Sûfîlerin yeni bir din ihdası ile ortaya çıkan kimselere karşı yaptıkları mücadele, tasavvufu bir din gibi görme bir iddiasının doğru olmadığını göstermek için yeterli bir delildir. Nitekim İmam-ı Rabbanî döneminde yaşayan devrin sultanı Ekberşah, İslam, Hristiyanlık ve Hinduizm’den karma bir din ihdas etmeye kalkışmıştı. Bu zatla amansız bir mücadele sürdürüp ona engel olan İmam-ı Rabbanî hazretleridir. Kendisine “ikinci bin yılının yenileyicisi” anlamına – Müceddid-i elf-i sanî – denilmesinin sebebi bu mücadelesi ve hizmetidir. Her biri bir Allah ve peygamber aşıkı, İslam hadimi olan sûfilerin temsil ettiği tasavvufun bir başka din gibi takdim edilmesinin ilmîlik ve insaf ölçüleri ile bağdaşır yanı yoktur.

– İslam’ı tasavvuf, cihad ve nur gibi ekol ve fırkalara ayırmak acz ifadesi değil midir?

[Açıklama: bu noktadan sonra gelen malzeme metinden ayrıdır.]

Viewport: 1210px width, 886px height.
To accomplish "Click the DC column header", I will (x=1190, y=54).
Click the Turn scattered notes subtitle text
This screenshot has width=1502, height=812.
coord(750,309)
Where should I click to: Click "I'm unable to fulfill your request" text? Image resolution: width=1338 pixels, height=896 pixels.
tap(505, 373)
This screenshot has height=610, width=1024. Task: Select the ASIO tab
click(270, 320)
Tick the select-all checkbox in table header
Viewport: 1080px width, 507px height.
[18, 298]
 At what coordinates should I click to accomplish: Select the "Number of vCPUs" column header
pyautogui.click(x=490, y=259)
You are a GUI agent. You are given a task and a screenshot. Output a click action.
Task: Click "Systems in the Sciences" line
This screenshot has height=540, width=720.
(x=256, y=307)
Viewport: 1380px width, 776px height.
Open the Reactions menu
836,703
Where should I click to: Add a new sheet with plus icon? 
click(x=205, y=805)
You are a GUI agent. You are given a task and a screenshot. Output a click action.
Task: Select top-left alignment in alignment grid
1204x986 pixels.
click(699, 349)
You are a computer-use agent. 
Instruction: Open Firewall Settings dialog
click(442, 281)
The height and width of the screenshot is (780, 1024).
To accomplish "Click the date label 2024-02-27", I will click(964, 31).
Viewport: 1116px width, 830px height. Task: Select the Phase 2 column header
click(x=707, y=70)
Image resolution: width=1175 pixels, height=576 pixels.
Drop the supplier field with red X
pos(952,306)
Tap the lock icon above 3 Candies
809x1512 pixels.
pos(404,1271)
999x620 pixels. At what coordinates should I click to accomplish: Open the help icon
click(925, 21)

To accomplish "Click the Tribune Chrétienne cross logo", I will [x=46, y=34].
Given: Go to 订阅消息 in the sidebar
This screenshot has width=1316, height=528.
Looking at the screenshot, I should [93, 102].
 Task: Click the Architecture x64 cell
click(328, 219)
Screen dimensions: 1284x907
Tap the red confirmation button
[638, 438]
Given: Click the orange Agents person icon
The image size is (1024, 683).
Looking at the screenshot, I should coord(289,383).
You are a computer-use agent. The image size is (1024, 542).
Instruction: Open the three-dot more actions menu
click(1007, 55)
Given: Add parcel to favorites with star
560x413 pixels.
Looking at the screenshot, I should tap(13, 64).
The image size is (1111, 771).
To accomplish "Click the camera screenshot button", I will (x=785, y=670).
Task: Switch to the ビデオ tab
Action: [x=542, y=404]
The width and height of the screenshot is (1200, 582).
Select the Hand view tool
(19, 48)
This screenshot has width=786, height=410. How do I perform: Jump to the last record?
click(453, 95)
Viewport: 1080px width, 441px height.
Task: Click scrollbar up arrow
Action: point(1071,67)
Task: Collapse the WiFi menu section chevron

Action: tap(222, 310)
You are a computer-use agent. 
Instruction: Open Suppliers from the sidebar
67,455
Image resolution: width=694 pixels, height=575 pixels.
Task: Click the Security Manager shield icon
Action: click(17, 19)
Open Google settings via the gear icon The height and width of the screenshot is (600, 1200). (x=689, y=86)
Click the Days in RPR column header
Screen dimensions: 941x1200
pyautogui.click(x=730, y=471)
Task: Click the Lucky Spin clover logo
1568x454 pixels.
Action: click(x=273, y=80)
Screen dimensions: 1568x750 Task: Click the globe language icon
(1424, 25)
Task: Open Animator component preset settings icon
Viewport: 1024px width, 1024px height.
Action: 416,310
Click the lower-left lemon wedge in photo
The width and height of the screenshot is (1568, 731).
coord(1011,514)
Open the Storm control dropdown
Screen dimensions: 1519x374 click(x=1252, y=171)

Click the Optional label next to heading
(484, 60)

– Bu soruyu soran kardeşimiz herhalde bugün ülkemizdeki tasavvufa tarikat ve Risale-i Nur adıyla anılan cemaatlara ve bazı İslam ülkelerindeki tanzîm-i cihad gibi bir takım kuruluşlara bakarak bu soruyu sormuş olmalıdır. Bugün ülkemizde ve diğer İslam ülkelerinde bulunan İslamî cemaat ve fırkalar bir arayış içindedirler, İmamesi kopmuş tesbih taneleri gibi dağılan müslümanları yeniden toparlamaya çalışmakta; zor bir dönemden geçen insanımızın yeniden toparlanışına katkıda bulunmaktadır. Farklı yapıdaki bu cemaatlar, birbirleriyle uğraşmadığı ve önündeki hizmet planına göre birşeyler yaptığı sürece faydalıdırlar. Hatta onların farklı gruplar halindeki hizmetleri kendilerini hizmet yarışına sürükleyen bir motivasyondur. Allah Teala: “Siz hayır işlerinde yarışın. Nerede olursanız olun sonunda Allah hepinizi bir araya getiririr.” (el-Bakara, 2/148)buyurmaktadır. Her grup birbiriyle çekişmeden hayır yarışına girince Allah, onları bir araya getirecektir. Dolayısıyla bu tür grupları bir hizmet dağılımı gibi görmek gerekir. Çünkü her grubun meşreb ve meslekıne göre hizmet önceliği vardır. Bu da toplumda değişik konuların değişik gruplarca ele alınmasını sağlamakta; dolayısıyla İslam toplumunun inşasına katkıda bulunmaktadır. Ayrıca gruplar arası iç çekişme genellikle dış mücadeleye güç olmadığı zamanlarda olur. Dış düşmanlarla mücadele edebilecek bir kıvama gelen İslamî topluluklar zaten çekişmez.

    – Tasavvuf alanında zaman zaman görülen bozulma çizgisinin nedenleri nelerdir? Tasavvufta otokontrol mekanizması var mıdır? Nasıl işler?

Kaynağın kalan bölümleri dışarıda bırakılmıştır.